Irvine, Calif., June 28, 2024 — Facioscapulohumeral muscular dystrophy (FHSD) is one of the most common muscular dystrophies, which results in progressive weakening of skeletal muscles. The disease is linked to reactivation of the embryonic DUX4 transcription factor gene, which is normally epigenetically silenced in adult muscle. However, DUX4 expression is very rare (<1-2% of patient myocytes), and how its limited expression leads to FSHD pathogenesis remains enigmatic. 

Now, a new study published in Genome Research by UCI School of Medicine researchers utilize cutting-edge single-cell spatial transcriptomics to analyze gene expression in individual nuclei and myocytes of disease and control samples to determine how the disease state develops during human skeletal myocyte differentiation.

Co-led by Kyoko Yokomori, PhD, professor in the Department of Biological Chemistry, and Xiangmin Xu, PhD, Chancellor’s Professor of Anatomy and Neurobiology and director of the Center for Neural Circuit Mapping (CNCM), the research team employed the spatial transcriptomics technique known as multiplexed error-robust fluorescent in situ hybridization (MERFISH) to analyze in vitro differentiated FSHD patient, engineered mutant and isogenic control muscle cells.

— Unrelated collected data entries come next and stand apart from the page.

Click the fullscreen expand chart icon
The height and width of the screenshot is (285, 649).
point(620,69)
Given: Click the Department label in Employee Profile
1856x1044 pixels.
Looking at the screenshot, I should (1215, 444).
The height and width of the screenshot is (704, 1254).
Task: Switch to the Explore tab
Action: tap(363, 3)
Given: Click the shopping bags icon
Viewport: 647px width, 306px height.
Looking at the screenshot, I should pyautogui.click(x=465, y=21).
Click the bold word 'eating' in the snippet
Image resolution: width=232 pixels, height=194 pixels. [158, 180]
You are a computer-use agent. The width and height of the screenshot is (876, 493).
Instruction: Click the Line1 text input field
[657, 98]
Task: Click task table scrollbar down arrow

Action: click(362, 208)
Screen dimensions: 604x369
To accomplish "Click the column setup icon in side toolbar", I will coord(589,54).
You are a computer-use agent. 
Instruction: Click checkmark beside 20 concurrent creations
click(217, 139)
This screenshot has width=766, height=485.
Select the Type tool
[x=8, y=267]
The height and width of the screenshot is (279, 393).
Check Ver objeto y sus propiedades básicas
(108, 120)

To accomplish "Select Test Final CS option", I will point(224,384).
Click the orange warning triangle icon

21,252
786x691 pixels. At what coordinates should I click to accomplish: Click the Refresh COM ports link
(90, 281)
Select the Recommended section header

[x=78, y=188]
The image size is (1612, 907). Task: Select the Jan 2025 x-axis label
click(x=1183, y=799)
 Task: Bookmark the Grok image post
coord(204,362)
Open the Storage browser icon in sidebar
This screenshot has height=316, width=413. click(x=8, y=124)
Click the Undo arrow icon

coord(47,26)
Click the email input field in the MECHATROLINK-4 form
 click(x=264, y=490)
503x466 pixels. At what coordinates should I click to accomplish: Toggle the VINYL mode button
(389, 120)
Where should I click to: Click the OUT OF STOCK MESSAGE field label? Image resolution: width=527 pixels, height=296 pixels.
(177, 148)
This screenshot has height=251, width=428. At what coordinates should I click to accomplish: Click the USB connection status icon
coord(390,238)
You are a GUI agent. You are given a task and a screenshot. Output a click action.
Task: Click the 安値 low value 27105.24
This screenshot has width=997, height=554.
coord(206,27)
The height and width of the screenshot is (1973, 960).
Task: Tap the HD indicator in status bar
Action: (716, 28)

MERFISH uniquely enables both cell and nucleus level analyses of muscle cells, which unlike most cells in the body, contain multiple nuclei. This study uncovers significant gene network disruption and rewiring in the majority of differentiating disease cells correlating with increased number of nuclei expressing DUX4 target gene sub pathways, providing evidence for DUX4 signal amplification.

This study has paved the way for future investigations and helped to formulate a new hypothesis that a small number of nuclei affected by the FHSD disease impact muscle cell development after muscle cell fusion, resulting in progressive muscle degeneration over time. On-going work is looking at patient biopsies to validate and expand the hypothesis and beginning to examine the contributions of non-muscle cells in the muscle microenvironment in the disease process.

Drs. Yokomori and Xu's innovative research was a collaborative effort, including contributions from Drs. Zhiqun Tan, Lujia Chen, Xiangduo Kong, and Kevin Johnston of the Yokomori and Xu labs. Other co-authors include Ali Mortazavi, PhD, professor in the Department of Biological Chemistry, and Todd C. Holmes, PhD, professor in the Department of Physiology and Biophysics.  Leveraging the CNCM’s collaborative infrastructure, the Center investigators have developed increasingly powerful technologies to probe the genetic mechanisms of neurodegenerative diseases. The Center resources have also helped other researchers to approach developing treatments for individuals affected by other diseases including muscular dystrophy. 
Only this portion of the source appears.